しかしイヴに暴走されてはたまらない。私は一人で高ぶっているイヴに、釘を刺すことにした。
「守るのはいいけれど、桜が思い出すまで直接会っては駄目よ。あんた、余計なことを言って条件を満たさない内から私に会わせそうだし。それまでは梔子を介しなさい。それから、例え梔子越しでも会話は駄目よ」
私の言葉を聞いてイヴは目を見開き、微動だにせず固まっている。まるで歯車に布が噛んでしまった機械人形のようだった。驚愕しているようだが、これを許してしまったらイヴが直接会うと同じことになってしまう。
私が答えを待つように容赦無い眼差しで見つめていると、ようやく衝撃という名の布が取り除かれたのか、イヴは動きを取り戻し、やがて諦めたように嘆息した。
「――分かった、そうする……。あ、誰か今、桜の額にキスした……。私が目印付けた場所なのに……」
再び俯いてぼそぼそ呟いているイヴから、黒い煙のようなものが湧き出しているような気がする。
「……あんた、やっぱり守るのも最低限にしなさい。命の危険が迫るまで、絶対に手を出しちゃ駄目よ」
「そんな……」
「絶対に駄目! あんた桜の邪魔しそうだわ。余計なことしたら、この先口をきいてやらないわよ」
しつこいイヴに、私は奥の手を出した。この子はまずこれに逆らえない。
しかし思惑通り口を噤みはしたけれど、まだ上目遣いに見てくる。泣きそうになりながらも今日は頑張るではないか、とある種の感動を覚えた。

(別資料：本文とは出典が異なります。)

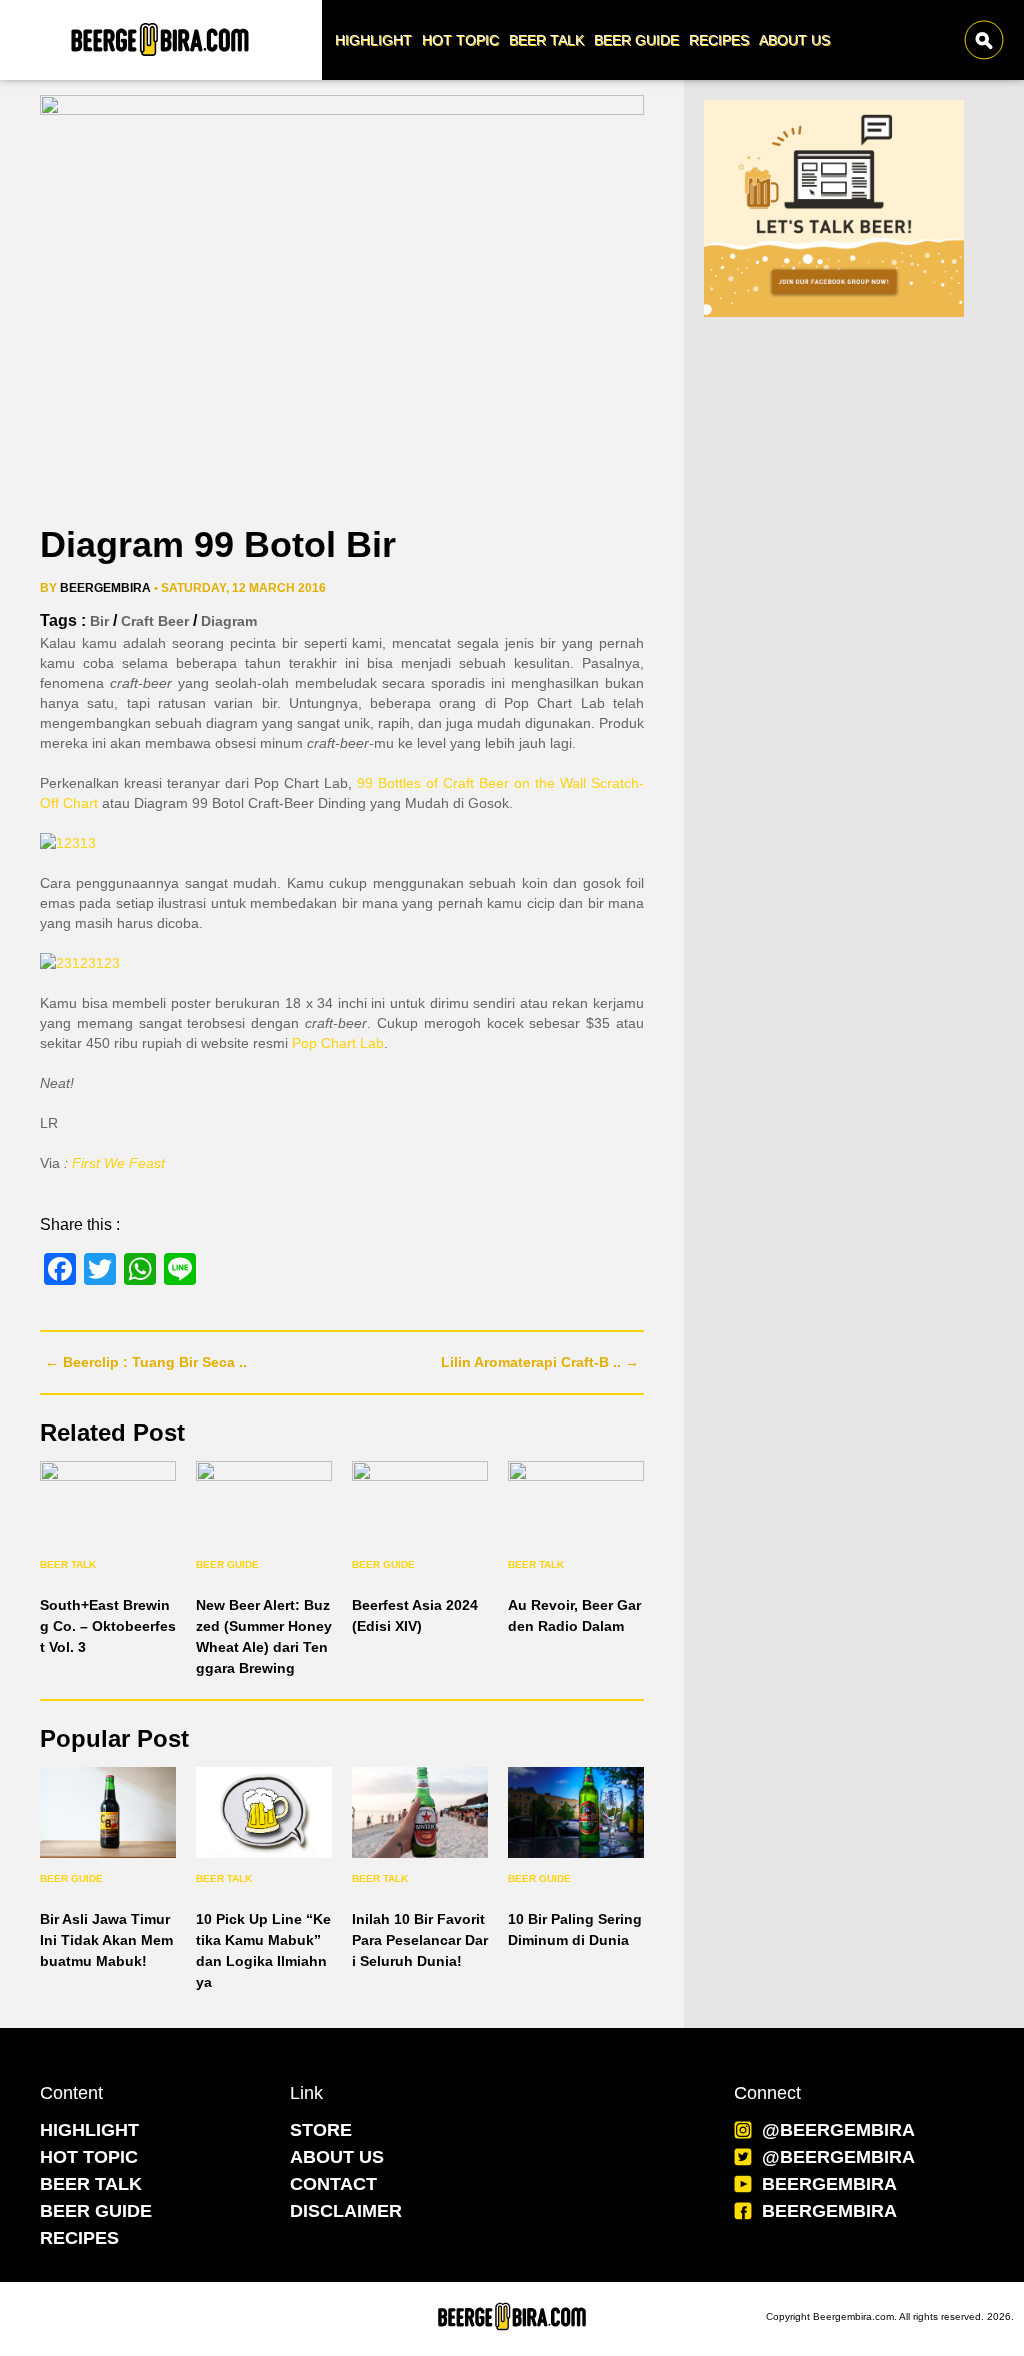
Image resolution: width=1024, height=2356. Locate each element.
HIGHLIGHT (89, 2130)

しかしこちらも譲る気はない。私は静かにかぶりを振った。機が熟すまで、イヴに掻き回されては都合が悪いのだ。
イヴがこちらに一縷の望みを託すような目を向ける。
「桜は……。思い出した後……。ここを選ぶ……?」
「それは公爵家の息子次第でしょうね。じゃあそろそろ帰るわ」
イヴに背を向け、にべもなく言い放つ。
正直、桜が向こうへ帰ろうが、ここへ残ろうが私の知ったことではない。公爵家の息子への義理はもう果たしたのだ。後は時を待つだけ。
かわいい梔子は、私が一撫でしてさよならを告げると、しょんぼりしているイヴの元へ帰ってしまった。
名残惜しい……。
柵の扉へ向かって歩き出す。
――さあ、帰ろうか。かわいい使い魔たちが待っている。まずは鬱金に戻って来てもらわねば。